- _INSTRUCTIONS TO FOLLOW_:
Copy all lines below containing "computer".

• • • • •

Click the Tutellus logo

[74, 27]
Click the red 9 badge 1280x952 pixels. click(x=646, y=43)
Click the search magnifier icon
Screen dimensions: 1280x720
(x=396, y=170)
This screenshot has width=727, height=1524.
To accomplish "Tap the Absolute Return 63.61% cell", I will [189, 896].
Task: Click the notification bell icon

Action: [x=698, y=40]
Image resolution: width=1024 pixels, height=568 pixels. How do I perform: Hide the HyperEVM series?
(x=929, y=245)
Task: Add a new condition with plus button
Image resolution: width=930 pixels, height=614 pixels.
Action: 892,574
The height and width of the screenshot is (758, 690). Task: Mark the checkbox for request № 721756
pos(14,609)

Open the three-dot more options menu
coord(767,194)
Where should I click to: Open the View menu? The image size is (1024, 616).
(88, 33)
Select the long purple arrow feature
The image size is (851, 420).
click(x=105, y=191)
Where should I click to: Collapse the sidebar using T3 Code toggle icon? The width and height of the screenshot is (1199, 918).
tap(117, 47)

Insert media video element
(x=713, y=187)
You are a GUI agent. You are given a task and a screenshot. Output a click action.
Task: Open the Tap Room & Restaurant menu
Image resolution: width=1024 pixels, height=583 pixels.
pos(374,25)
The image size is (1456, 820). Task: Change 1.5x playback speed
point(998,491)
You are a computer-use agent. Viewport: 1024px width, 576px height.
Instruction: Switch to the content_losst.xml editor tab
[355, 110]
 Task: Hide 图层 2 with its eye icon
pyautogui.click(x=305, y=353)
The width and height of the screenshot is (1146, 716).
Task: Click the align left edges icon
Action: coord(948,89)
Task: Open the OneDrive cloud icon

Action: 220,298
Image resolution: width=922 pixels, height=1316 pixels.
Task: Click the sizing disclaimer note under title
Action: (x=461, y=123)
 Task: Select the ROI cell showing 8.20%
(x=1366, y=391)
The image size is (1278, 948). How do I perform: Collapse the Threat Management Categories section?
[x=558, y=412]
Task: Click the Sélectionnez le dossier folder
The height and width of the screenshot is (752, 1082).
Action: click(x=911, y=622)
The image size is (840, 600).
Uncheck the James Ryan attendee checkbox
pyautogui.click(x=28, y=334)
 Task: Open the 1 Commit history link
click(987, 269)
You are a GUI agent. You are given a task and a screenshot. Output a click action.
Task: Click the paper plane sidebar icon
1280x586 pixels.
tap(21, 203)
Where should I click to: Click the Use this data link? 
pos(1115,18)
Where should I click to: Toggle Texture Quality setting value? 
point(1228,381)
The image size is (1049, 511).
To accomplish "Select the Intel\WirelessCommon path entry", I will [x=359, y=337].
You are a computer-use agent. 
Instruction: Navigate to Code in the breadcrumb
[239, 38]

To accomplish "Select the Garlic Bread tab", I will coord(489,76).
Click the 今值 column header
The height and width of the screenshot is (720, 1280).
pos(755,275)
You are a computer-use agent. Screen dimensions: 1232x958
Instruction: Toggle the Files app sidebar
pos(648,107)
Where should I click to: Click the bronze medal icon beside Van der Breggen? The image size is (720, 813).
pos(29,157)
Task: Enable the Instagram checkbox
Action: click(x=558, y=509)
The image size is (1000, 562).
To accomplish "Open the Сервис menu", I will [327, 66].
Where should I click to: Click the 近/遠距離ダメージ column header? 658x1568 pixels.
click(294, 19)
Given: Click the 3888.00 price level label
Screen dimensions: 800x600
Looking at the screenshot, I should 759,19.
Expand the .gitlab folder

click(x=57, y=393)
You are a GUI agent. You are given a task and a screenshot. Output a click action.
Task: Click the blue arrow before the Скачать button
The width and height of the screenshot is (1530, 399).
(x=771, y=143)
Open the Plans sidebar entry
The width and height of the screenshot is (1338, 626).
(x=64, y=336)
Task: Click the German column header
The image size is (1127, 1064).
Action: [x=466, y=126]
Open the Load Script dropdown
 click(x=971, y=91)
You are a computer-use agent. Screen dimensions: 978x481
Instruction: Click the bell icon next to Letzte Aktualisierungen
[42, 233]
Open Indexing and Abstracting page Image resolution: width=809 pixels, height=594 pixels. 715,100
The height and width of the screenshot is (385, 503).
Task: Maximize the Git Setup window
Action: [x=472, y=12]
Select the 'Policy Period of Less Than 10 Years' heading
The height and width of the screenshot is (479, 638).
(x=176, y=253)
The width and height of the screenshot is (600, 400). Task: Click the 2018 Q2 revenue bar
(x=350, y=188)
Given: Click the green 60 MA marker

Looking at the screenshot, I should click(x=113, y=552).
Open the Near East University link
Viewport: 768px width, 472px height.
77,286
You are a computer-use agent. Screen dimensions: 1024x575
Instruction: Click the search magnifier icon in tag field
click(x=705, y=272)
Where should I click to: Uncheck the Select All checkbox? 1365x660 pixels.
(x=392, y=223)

• • • • •

- _TASK ANSWER_:
You are a computer-use agent. Viewport: 1024px width, 576px height.
You are a computer-use agent. 
You are a computer-use agent. Screen dimensions: 1232x958
You are a computer-use agent. Screen dimensions: 978x481
You are a computer-use agent. Screen dimensions: 1024x575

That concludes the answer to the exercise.